» **How to complete this task**
Count the lines below holding "agent" and answer with that number only.

» **The records**
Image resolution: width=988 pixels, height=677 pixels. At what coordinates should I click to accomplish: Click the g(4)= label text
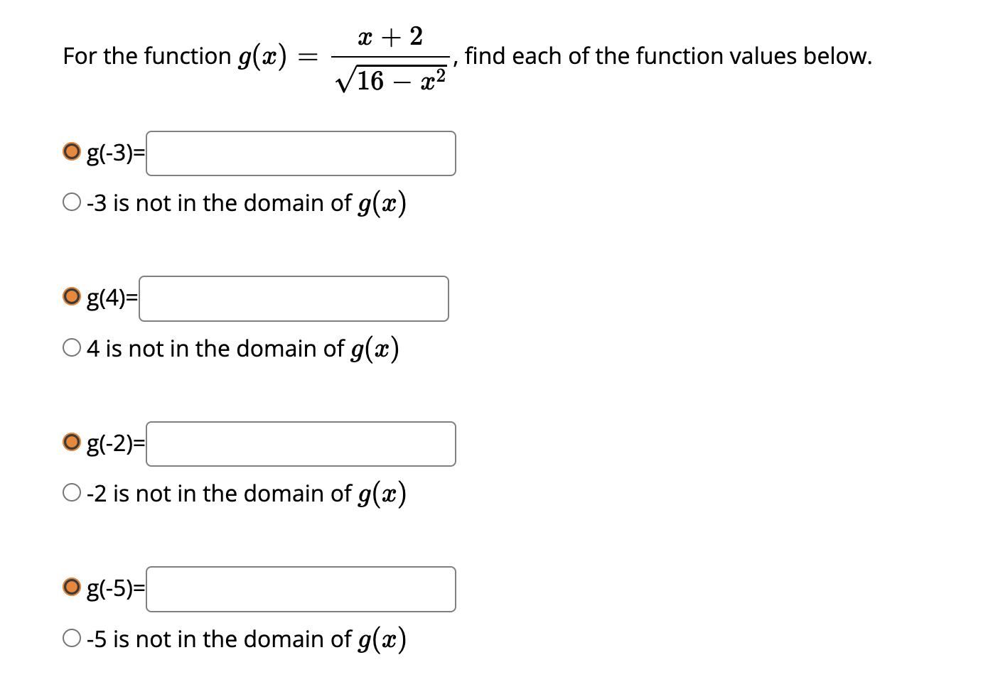pos(110,298)
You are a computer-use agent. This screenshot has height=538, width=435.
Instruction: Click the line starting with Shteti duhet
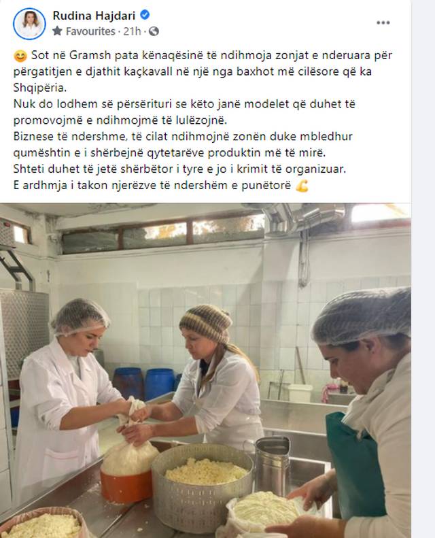[x=180, y=169]

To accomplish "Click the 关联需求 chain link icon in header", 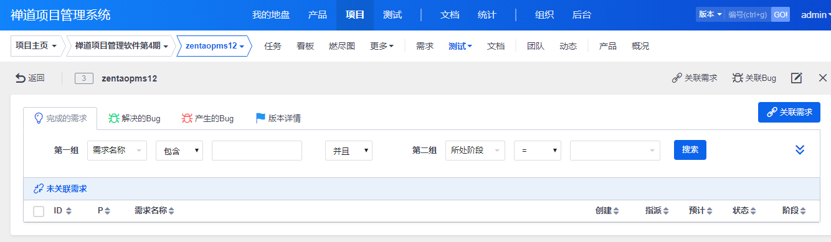I will click(677, 78).
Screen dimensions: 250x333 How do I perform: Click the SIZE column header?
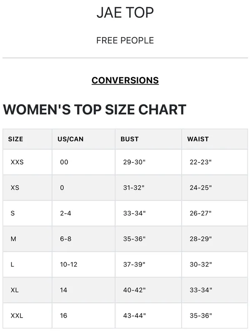click(15, 139)
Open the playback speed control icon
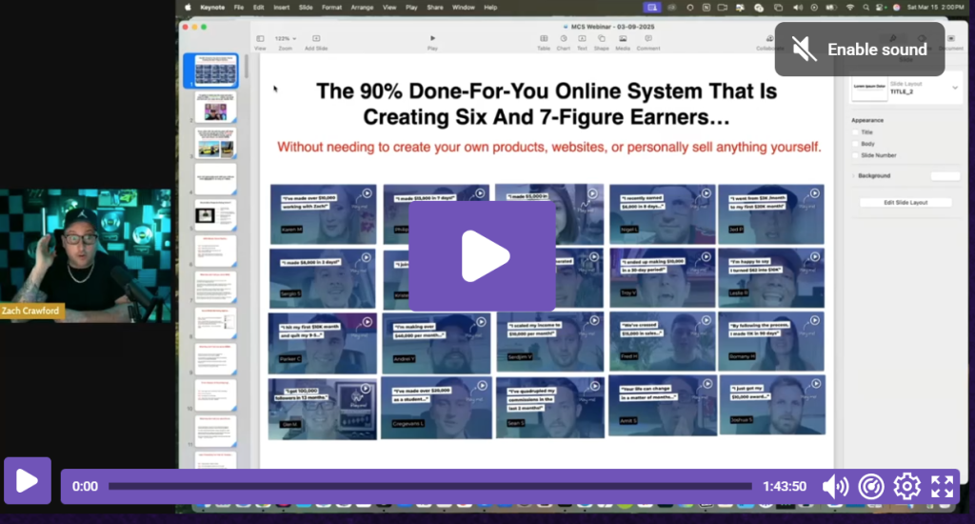Screen dimensions: 975x524 (x=871, y=487)
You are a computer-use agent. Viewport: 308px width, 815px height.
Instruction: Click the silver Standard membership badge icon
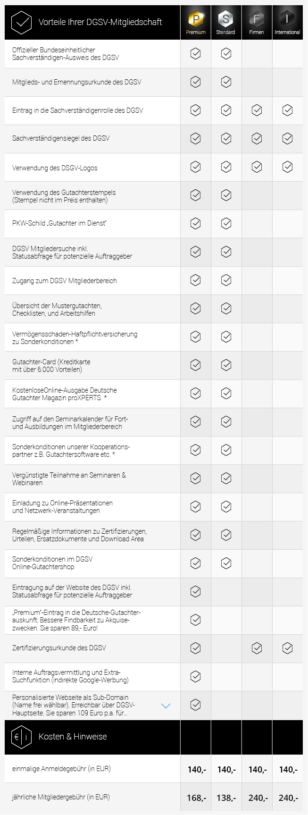click(x=226, y=19)

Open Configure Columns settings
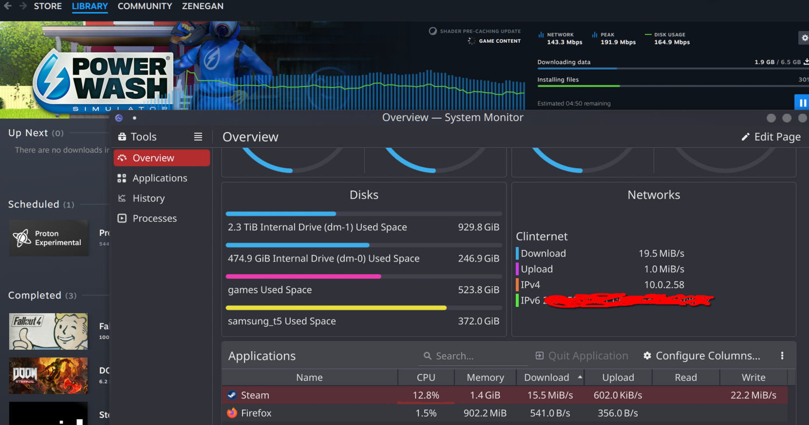point(701,356)
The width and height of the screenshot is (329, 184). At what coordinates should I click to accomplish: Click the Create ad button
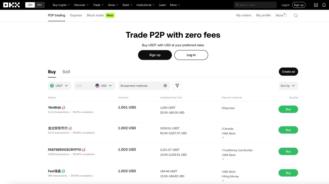coord(288,72)
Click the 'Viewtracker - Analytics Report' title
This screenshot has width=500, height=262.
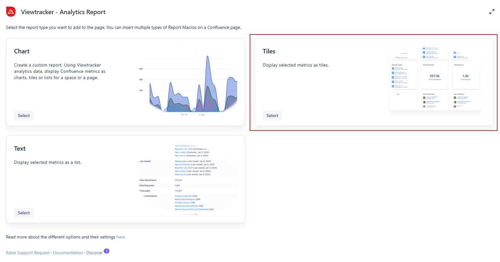click(63, 12)
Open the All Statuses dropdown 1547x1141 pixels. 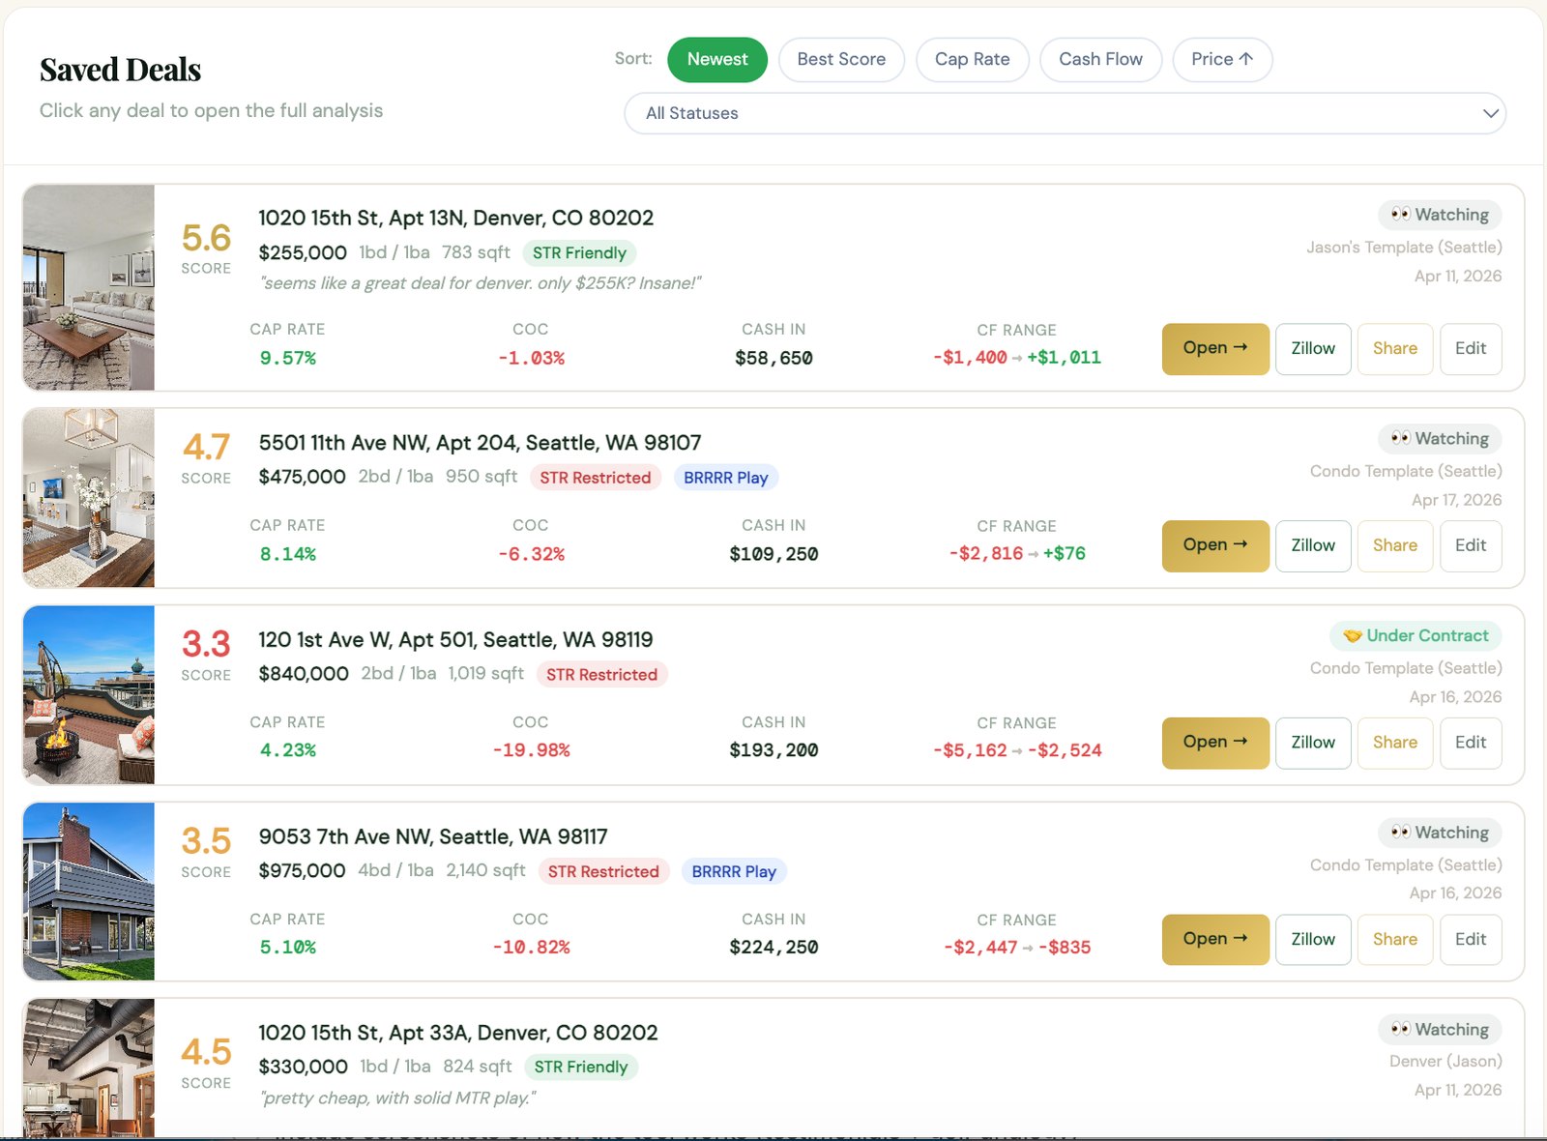click(x=1064, y=113)

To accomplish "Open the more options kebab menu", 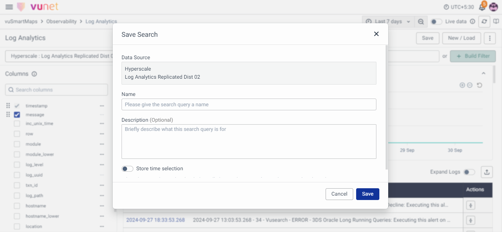I will (489, 38).
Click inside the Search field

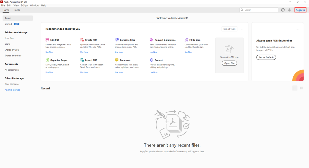click(x=259, y=10)

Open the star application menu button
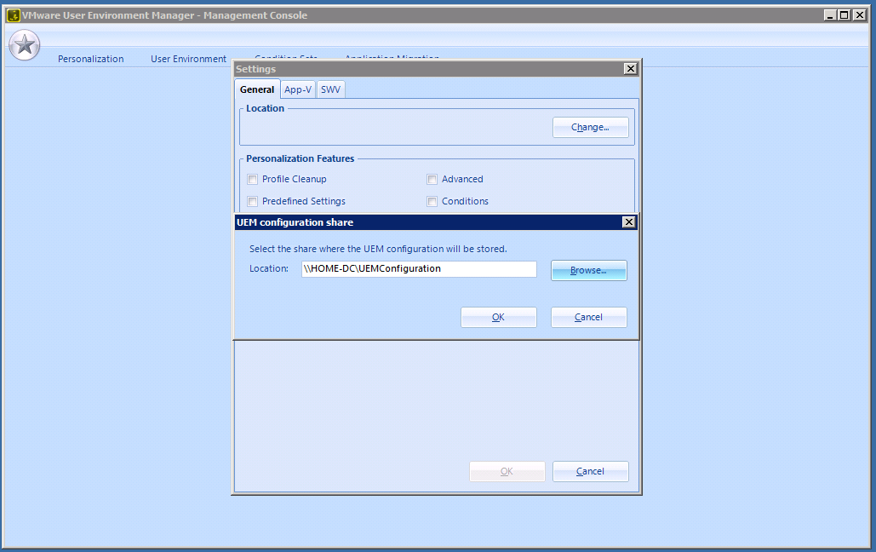(25, 45)
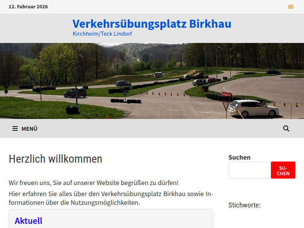Select MENÜ in the navigation bar
This screenshot has width=304, height=228.
coord(30,128)
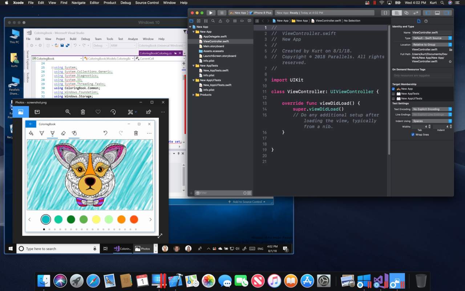Show the Quick Help inspector
Viewport: 465px width, 291px height.
tap(426, 21)

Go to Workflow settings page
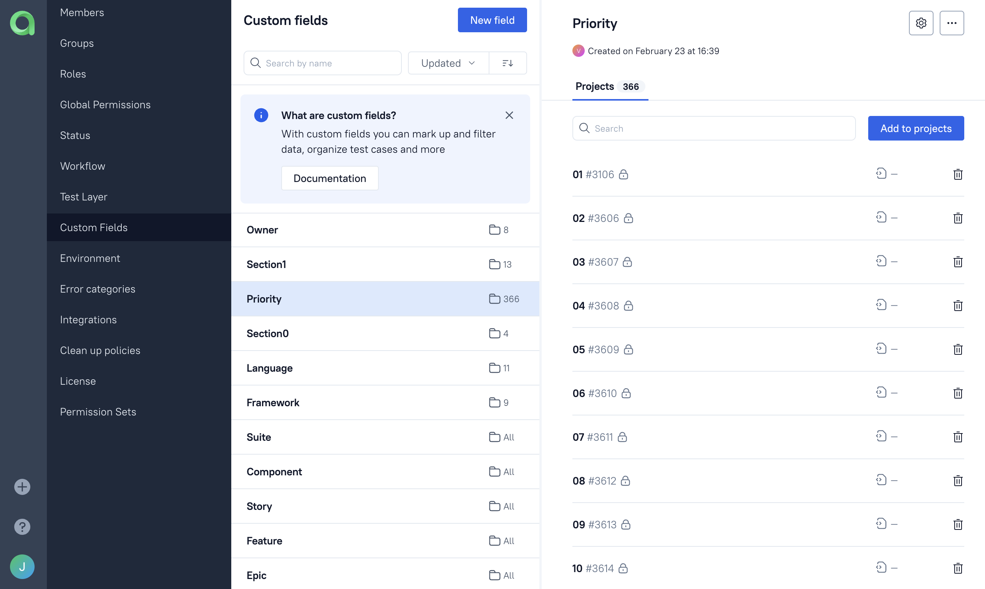[83, 166]
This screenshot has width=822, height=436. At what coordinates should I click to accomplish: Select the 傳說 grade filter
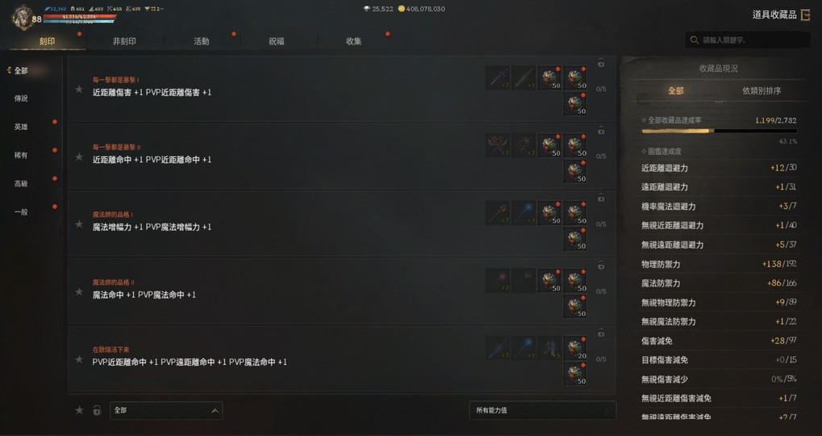21,99
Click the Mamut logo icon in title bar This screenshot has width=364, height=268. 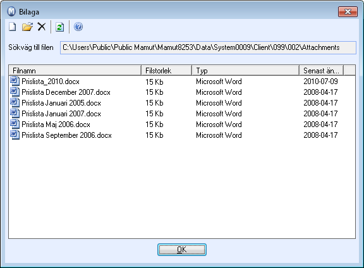click(x=11, y=11)
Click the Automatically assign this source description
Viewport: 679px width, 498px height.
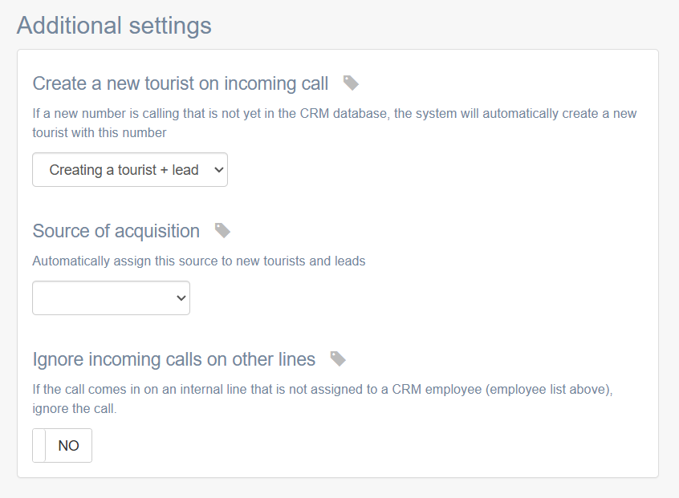click(x=199, y=261)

» **Task solution**
2